Schon einmal wurde Rom verurteilt

Warum der Kurswechsel, fragte nach dem Parlamentsbeschluss zum Militäreinsatz in Libyen die Tageszeitung "Il Fatto". Mit seinen Rettungsoperationen habe Italien in der Vergangenheit ein Beispiel für Humanität gegeben", jetzt schicke man sogar Militärschiffe vor die libysche Küste.
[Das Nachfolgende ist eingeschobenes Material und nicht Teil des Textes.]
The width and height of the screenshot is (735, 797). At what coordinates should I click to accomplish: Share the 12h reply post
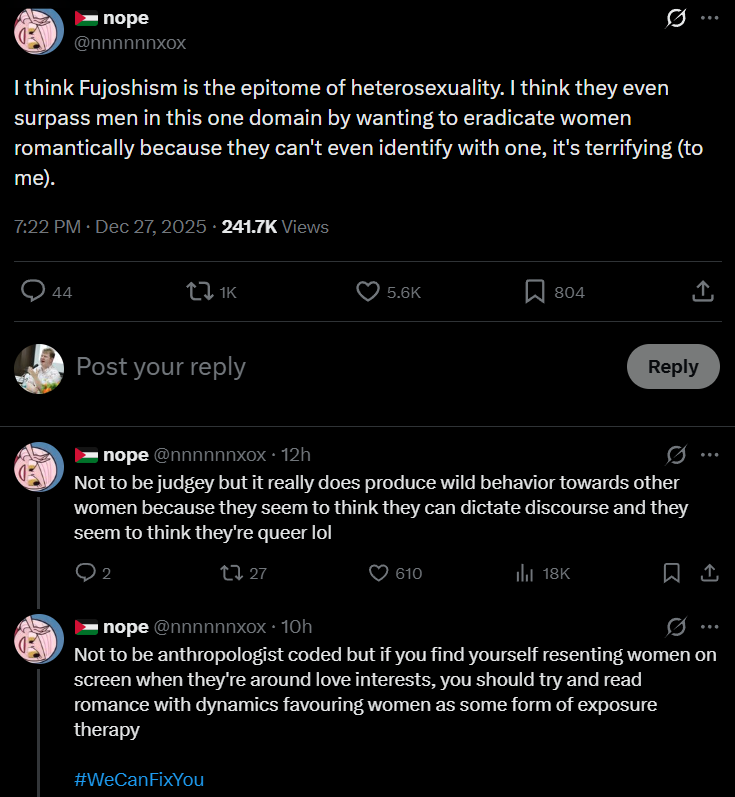(x=709, y=573)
Das Blatt mutmaßt, dass auch verletzter nationaler Stolz und eine neue Konkurrenz mit Frankreich eine Rolle gespielt haben dürften: Kürzlich hatte Frankreichs Präsident Macron die Gegner im libyschen Bürgerkrieg zum Friedenschließen nach Paris geladen, ohne Italien mit an den Tisch zu bitten, das in Libyen, das es von 1934 bis 1943 als Kolonie beherrschte, seit jeher Interessen und Verbindungen hat. Als Paris danach dem italienischen Schiffbauer Fincantieri - er gehört zu 75 Prozent dem Staat - die Übernahme der Mehrheit an den Werften von St. Nazaire verbot, war die Wut in den italienischen Medien allgemein.
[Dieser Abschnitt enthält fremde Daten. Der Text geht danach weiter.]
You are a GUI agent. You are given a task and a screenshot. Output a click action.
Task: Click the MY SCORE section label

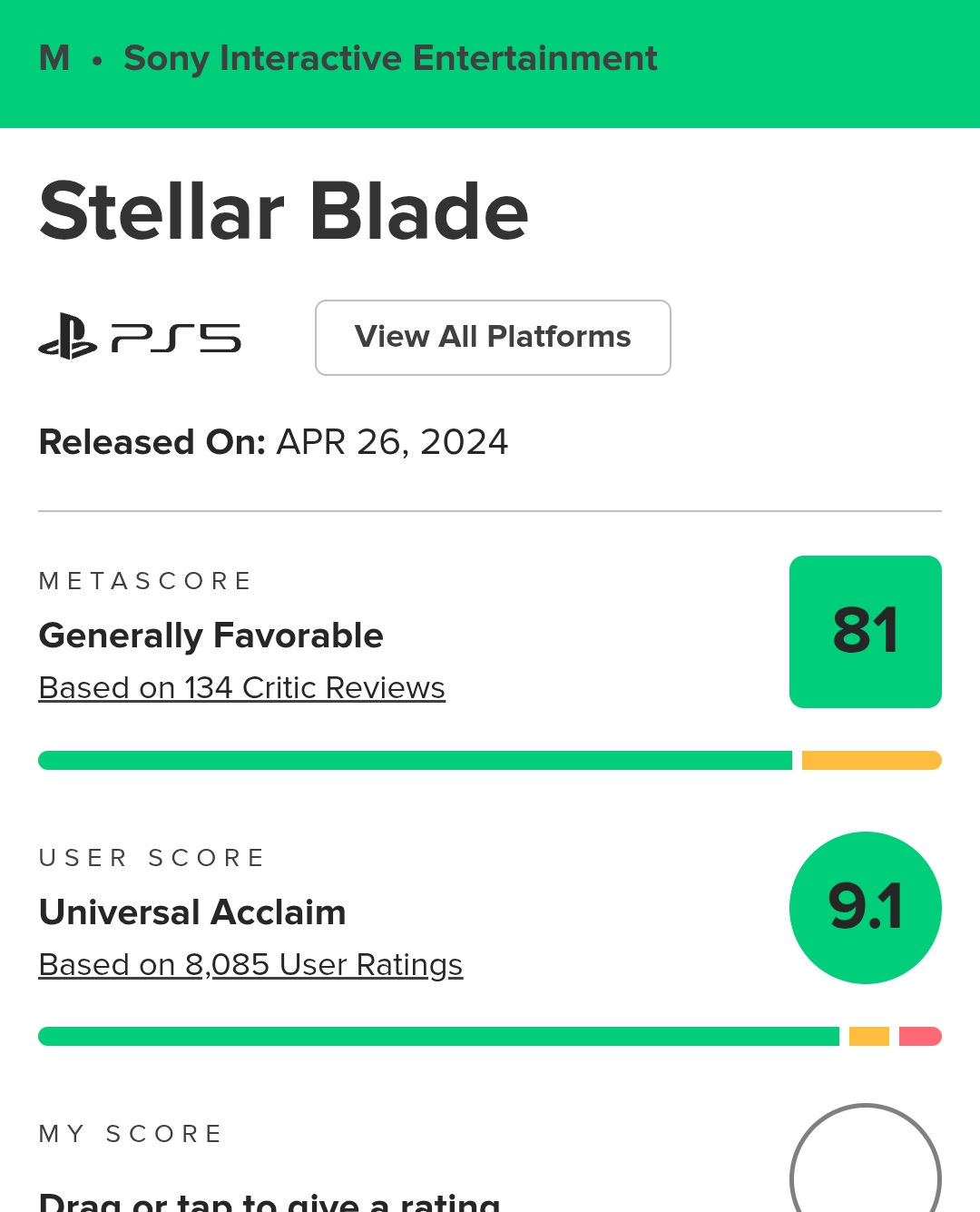coord(131,1134)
Der wesentliche Grund für Roms Kehrtwende bleiben freilich die steigenden Migrantenzahlen und das hartnäckige Nein der EU, Italien mehr zu geben als Geld und technische Unterstützung. Operationen gegen Migranten wie auch das Vorgehen gegen Flüchtlingshelfer sind dabei nichts ganz Neues: Vor 13 Jahren wurde Elias Bierdel auf Sizilien wegen Schlepperei angeklagt. Als damaliger Vorstand der Hilfsorganisation "Cap Anamur" hatte 38 afrikanische Migranten dort abgesetzt. Ein italienisches Gericht sprach ihn fünf Jahre später frei, weil er nur einer Pflicht des Seerechts nachgekommen sei.
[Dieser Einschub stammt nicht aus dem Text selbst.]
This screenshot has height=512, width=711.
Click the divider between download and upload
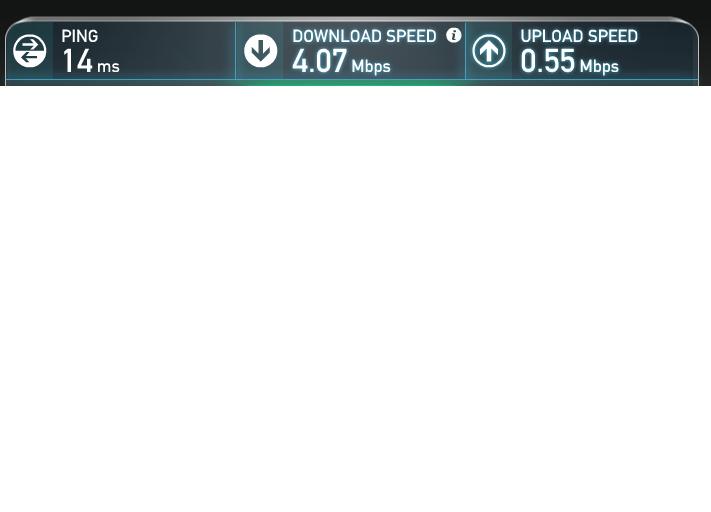(x=465, y=51)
Italien dagegen wurde im Februar 2012 vom Europäischen Gerichtshof zur Entschädigung an 24 afrikanische Migranten verurteilt, die die italienische Küstenwache drei Jahre zuvor vor Sizilien abgefangen und nach Libyen zurückgeschickt hatte - damals noch unter der Regierung Gaddafi -, wo einige von ihnen gefoltert wurden. Dass sie in internationalem Gewässer operiert hätten, ließ Straßburg nicht gelten: Auf einem italienischen Schiff seien die Afrikaner auf italienischem Hoheitsgebiet gewesen. Italien habe gewusst oder wissen müssen, was ihnen in Libyen drohe.

Libyens Machthaber sagen Nein

Auch der jetzt geplante Marine-Einsatz soll weit weg vom europäischen Festland stattfinden, aufgegriffene Migranten an libysches Personal übergeben werden, die Mission dient offiziell der Unterstützung der libyschen Küstenwache bei der Bekämpfung illegaler Migration. "Jesuitisch" nannte Italiens Presse den Feinsinn dieser Begründung, die das Straßburger Gericht in ähnlicher Fassung seinerzeit nicht überzeugte. Ob die neue Libyen-Mission so weit überhaupt kommt, ist unklar. Nach den Machthabern in Tobruk hat am Freitag auch ein Teil der international anerkannten libyschen Regierung in Tripolis erklärt, italienische Schiffe vor der libyschen Küste verletzten die Souveränität des Landes und würden nicht geduldet.